The truth is, we just don’t know why Google has focused on Jinan. But in light of the political sensitivity, it would be in Google’s interest to offer more details, if only to shield the company from criticism that it is playing hardball against China for political reasons, and suspicion that it hasn’t nailed down enough facts to back its assertion that this came from China.
Here’s what we know: Mila Parkour, the Washington-based IT specialist at the security specialists Contagio Malware Dump who first spotted the attacks three months ago, and wrote about it here, documented a series of attacks from various locations. These also included Korea and New York.
This has some other experts asking questions, including Mary Landesman, a respected senior security researcher at Cisco. I called her up to ask her point of view of the attacks, and she pointed out that the Contagio documentation alone is not enough to pinpoint Jinan as the source.
“The Jinan, China connection seems to be coming from fact that some phishing emails were sent through 163.com,” she says, “but if that’s evidence, then I think it’s worth questioning. That’s a funny email for cyber [activity].” The domain 163.com may be based in Jinan, but that doesn’t mean that’s where the attack really originated.
By way of explanation, if someone sends a phishing attack through a Gmail account, that doesn’t mean that the attack originated from Mountain View, California (the home of Google, which owns Gmail), she said.
There’s a difference between tracking email headers and extracting origin, she added. Especially since the U.S government is taking such a keen interest in this (see Secretary of State Hilary Clinton’s tough words on this today, and given recent report that the Pentagon may respond to cyber warfare with military force), it’s worth asking: Where’s the evidence?
The only real evidence contained in the Contagio report, Landesman added, is the spoofed Gmail page, which appears to have been lifted from Google Korea (more insight here about the techniques used).
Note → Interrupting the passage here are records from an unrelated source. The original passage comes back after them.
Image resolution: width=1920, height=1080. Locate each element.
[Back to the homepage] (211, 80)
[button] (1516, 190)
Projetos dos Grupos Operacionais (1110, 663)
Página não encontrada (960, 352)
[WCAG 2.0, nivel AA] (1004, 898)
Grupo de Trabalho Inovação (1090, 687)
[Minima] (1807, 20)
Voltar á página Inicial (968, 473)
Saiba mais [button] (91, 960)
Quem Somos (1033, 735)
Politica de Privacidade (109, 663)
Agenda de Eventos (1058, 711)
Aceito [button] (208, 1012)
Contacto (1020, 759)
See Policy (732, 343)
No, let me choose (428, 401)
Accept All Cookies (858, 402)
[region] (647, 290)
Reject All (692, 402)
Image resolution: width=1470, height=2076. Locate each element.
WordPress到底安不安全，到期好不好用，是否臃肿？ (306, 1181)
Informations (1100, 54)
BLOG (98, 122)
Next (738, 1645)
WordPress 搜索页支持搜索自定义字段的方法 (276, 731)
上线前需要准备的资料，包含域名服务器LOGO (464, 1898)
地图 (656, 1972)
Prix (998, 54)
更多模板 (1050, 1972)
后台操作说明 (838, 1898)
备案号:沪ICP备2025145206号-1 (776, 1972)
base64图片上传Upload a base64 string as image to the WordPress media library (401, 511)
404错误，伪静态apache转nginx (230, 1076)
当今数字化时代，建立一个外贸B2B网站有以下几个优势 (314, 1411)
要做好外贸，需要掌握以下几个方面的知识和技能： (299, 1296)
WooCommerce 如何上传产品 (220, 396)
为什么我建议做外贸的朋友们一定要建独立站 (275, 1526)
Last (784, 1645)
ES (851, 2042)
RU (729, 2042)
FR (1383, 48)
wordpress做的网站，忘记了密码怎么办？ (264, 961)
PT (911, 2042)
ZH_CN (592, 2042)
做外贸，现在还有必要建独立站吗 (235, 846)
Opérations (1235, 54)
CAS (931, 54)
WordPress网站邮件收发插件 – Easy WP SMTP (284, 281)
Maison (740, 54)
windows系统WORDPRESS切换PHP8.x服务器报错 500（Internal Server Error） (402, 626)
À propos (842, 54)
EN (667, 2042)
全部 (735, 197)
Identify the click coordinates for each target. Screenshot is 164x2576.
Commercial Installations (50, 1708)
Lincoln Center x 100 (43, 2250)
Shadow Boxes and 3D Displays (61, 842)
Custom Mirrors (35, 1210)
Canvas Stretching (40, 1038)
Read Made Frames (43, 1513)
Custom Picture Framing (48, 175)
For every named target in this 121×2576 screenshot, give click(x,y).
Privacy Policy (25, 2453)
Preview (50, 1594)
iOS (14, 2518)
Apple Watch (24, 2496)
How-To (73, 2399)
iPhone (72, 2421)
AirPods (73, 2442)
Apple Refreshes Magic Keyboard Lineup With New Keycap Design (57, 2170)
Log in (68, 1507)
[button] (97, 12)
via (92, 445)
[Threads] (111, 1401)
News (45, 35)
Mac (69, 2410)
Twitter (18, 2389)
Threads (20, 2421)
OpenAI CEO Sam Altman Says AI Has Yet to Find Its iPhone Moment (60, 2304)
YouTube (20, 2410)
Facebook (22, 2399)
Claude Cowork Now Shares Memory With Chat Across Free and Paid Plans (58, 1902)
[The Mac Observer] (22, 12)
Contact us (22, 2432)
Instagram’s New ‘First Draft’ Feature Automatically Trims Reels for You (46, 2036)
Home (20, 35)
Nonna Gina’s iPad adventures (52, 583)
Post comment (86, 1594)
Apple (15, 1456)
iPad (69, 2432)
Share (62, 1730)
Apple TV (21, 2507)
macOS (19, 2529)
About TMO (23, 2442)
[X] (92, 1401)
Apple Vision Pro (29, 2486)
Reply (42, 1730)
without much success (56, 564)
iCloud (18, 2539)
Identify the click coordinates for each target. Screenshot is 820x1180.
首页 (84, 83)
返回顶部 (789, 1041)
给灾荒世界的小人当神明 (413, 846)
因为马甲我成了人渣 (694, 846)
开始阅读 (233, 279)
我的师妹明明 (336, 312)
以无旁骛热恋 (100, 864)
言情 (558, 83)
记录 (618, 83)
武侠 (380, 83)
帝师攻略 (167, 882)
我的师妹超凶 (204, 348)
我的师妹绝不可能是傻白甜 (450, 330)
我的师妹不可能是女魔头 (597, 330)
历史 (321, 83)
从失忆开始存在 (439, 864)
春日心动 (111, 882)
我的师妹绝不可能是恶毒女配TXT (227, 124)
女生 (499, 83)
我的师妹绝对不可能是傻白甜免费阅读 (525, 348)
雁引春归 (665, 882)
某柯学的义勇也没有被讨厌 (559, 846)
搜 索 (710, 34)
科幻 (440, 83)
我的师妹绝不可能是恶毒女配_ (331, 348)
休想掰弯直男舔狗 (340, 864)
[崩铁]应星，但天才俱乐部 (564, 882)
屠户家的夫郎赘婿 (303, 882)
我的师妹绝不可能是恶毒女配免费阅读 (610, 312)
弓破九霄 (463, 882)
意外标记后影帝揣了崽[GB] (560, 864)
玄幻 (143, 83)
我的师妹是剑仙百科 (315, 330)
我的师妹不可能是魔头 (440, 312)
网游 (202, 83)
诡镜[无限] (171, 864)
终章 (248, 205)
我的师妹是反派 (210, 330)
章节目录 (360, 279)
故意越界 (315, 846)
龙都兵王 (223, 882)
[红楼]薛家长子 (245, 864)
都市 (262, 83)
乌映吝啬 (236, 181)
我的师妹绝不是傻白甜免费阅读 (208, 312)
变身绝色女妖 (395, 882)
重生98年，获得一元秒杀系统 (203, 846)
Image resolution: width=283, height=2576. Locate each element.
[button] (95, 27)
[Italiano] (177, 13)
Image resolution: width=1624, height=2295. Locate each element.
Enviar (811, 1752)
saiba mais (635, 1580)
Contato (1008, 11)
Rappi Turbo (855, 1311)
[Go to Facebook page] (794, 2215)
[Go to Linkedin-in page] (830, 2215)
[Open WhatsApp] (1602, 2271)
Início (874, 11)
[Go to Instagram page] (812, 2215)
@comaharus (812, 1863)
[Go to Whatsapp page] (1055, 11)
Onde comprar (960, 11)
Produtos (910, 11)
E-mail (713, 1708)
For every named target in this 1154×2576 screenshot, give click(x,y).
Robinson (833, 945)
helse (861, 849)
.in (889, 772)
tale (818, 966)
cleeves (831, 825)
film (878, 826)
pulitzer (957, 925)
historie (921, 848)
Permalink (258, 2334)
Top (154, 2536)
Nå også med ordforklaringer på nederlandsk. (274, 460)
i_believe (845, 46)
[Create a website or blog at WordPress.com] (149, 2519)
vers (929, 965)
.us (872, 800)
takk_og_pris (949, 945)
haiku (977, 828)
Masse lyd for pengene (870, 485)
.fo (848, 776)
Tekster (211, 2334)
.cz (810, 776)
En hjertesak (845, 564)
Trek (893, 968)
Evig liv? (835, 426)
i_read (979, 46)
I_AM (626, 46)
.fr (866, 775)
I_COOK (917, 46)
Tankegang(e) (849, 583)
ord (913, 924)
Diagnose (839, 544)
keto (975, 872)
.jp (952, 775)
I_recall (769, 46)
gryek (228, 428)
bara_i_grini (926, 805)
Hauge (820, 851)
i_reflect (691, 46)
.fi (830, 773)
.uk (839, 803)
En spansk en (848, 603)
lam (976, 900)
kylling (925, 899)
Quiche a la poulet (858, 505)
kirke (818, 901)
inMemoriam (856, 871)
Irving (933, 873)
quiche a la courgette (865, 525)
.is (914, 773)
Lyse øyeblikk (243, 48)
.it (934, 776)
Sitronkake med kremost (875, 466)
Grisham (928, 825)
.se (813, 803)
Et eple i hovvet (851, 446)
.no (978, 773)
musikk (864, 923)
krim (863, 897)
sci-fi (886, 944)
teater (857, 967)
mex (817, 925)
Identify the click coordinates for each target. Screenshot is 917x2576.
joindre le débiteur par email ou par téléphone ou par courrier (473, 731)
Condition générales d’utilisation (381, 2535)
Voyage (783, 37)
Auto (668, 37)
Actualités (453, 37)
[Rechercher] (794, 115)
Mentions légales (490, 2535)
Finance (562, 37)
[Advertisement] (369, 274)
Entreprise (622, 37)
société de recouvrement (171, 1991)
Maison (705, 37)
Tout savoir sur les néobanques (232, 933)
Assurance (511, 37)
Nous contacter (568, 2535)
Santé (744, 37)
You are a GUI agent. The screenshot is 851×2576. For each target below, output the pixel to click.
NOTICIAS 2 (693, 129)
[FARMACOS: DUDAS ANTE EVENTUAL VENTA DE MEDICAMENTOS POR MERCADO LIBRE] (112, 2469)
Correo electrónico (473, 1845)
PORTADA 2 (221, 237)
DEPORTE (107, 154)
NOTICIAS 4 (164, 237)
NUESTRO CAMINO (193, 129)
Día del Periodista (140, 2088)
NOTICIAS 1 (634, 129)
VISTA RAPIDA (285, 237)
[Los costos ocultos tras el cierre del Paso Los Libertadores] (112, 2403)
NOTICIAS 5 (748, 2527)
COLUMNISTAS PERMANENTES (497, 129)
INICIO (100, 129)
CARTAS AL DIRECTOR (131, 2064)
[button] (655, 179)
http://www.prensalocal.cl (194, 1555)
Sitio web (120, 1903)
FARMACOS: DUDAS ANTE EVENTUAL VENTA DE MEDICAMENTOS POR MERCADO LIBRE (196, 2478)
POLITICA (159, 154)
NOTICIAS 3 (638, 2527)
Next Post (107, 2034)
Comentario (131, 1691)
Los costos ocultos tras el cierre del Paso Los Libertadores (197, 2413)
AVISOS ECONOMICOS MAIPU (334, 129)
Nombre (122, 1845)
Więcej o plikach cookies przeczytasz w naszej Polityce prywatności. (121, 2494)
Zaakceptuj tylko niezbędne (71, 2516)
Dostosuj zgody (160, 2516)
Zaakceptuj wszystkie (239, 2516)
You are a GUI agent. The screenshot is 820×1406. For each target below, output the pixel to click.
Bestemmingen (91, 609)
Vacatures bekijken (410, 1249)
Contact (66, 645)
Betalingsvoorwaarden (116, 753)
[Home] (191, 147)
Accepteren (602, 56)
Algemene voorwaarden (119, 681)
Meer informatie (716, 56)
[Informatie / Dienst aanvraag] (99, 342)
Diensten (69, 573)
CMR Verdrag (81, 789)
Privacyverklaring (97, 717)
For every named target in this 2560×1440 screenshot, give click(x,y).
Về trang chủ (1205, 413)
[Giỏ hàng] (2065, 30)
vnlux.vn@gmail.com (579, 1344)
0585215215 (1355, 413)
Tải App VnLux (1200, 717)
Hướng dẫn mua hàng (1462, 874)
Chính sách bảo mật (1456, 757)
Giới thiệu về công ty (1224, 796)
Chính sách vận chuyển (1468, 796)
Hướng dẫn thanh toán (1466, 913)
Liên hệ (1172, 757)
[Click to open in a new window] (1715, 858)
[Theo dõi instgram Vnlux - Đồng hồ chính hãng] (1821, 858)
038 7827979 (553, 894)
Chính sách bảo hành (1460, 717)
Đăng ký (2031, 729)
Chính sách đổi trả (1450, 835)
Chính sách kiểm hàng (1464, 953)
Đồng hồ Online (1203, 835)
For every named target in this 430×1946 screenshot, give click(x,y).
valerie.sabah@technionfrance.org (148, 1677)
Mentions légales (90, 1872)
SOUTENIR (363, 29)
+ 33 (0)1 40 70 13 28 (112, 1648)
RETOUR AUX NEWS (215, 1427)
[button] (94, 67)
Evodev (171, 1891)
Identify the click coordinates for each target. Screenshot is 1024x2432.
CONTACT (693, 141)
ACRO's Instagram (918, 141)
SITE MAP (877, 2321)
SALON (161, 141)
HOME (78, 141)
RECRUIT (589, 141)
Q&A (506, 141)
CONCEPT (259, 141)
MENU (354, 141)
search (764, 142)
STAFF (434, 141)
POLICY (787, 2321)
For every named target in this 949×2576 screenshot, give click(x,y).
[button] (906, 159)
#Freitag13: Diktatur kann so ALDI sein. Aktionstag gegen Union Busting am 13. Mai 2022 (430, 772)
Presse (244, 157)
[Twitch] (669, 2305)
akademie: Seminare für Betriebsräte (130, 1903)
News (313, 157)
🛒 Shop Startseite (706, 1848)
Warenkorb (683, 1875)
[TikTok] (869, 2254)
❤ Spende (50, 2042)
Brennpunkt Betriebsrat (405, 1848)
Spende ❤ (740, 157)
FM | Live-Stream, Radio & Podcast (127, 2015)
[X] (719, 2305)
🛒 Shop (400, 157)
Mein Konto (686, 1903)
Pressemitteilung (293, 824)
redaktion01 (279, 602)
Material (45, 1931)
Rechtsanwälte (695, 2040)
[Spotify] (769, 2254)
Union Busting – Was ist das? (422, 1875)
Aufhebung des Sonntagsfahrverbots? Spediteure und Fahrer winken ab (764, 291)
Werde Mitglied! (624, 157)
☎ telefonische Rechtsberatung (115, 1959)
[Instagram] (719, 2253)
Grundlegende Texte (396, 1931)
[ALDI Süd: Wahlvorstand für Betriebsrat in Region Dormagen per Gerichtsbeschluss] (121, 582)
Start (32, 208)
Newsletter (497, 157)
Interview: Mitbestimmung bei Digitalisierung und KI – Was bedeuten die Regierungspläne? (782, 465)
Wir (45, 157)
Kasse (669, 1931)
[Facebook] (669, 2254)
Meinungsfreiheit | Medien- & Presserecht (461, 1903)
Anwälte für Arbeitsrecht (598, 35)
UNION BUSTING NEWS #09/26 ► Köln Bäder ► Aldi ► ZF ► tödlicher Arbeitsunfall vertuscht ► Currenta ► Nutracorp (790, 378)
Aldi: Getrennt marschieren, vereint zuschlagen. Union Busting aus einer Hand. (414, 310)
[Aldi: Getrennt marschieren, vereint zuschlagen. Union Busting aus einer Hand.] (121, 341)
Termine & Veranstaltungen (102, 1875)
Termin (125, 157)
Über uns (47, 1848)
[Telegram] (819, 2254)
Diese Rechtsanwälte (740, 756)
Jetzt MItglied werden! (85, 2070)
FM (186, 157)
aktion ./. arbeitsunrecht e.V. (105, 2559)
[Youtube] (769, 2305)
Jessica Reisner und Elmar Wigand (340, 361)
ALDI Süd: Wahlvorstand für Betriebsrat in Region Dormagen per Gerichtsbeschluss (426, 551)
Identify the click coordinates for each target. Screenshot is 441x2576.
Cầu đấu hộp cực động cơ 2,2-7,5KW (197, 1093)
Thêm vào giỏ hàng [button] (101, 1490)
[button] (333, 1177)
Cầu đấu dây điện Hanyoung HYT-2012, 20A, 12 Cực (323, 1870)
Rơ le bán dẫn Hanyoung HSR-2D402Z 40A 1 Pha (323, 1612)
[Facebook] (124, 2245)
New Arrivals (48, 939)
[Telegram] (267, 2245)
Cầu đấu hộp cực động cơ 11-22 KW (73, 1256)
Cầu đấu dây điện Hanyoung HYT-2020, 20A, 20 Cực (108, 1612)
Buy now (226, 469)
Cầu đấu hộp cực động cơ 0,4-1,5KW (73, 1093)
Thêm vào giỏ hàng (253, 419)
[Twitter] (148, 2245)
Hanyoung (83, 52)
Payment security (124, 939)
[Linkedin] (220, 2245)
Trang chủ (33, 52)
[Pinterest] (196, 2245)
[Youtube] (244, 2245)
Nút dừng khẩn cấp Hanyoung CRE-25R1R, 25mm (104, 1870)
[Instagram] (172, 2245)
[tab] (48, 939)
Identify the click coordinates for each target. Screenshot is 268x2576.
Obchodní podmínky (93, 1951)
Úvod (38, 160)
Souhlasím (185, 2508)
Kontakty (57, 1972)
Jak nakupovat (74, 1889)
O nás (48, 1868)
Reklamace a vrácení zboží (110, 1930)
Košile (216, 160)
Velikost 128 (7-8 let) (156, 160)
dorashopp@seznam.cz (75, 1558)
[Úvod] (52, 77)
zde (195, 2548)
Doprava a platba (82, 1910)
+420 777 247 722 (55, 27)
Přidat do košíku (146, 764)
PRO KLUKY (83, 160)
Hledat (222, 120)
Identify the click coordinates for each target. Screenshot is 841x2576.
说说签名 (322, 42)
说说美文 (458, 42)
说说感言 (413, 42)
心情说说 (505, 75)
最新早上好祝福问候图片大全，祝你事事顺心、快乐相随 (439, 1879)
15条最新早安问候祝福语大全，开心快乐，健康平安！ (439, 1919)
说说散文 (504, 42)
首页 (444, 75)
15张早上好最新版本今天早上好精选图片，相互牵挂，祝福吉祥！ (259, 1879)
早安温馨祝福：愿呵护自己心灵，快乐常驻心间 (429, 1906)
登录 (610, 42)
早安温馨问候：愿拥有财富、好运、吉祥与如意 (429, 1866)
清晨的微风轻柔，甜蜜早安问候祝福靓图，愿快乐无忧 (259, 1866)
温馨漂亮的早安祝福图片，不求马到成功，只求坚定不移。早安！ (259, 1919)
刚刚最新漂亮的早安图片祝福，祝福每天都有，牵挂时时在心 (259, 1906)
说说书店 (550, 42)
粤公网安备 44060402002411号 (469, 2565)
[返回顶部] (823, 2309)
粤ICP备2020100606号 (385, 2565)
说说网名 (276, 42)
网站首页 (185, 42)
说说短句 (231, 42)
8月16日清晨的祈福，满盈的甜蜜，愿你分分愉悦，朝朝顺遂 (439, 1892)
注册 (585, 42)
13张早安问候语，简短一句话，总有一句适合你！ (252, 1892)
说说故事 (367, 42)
No one is saying Korea did it, but the attackers apparently forgot to change some links that pointed to Gmail Korea.
Google isn’t commenting on the story right now beyond its original post, but we’ve checked in with our sources at the company, and they say Google is basing its Jinan reference on security intelligence gathered on its own. The company doesn’t want to reveal how this was done. Google’s post merely said it relied on “user reports” as well the original Contagio report.
For now, we just don’t know, but because of the political ramifications, it sure would be helpful if Google were to reveal more facts.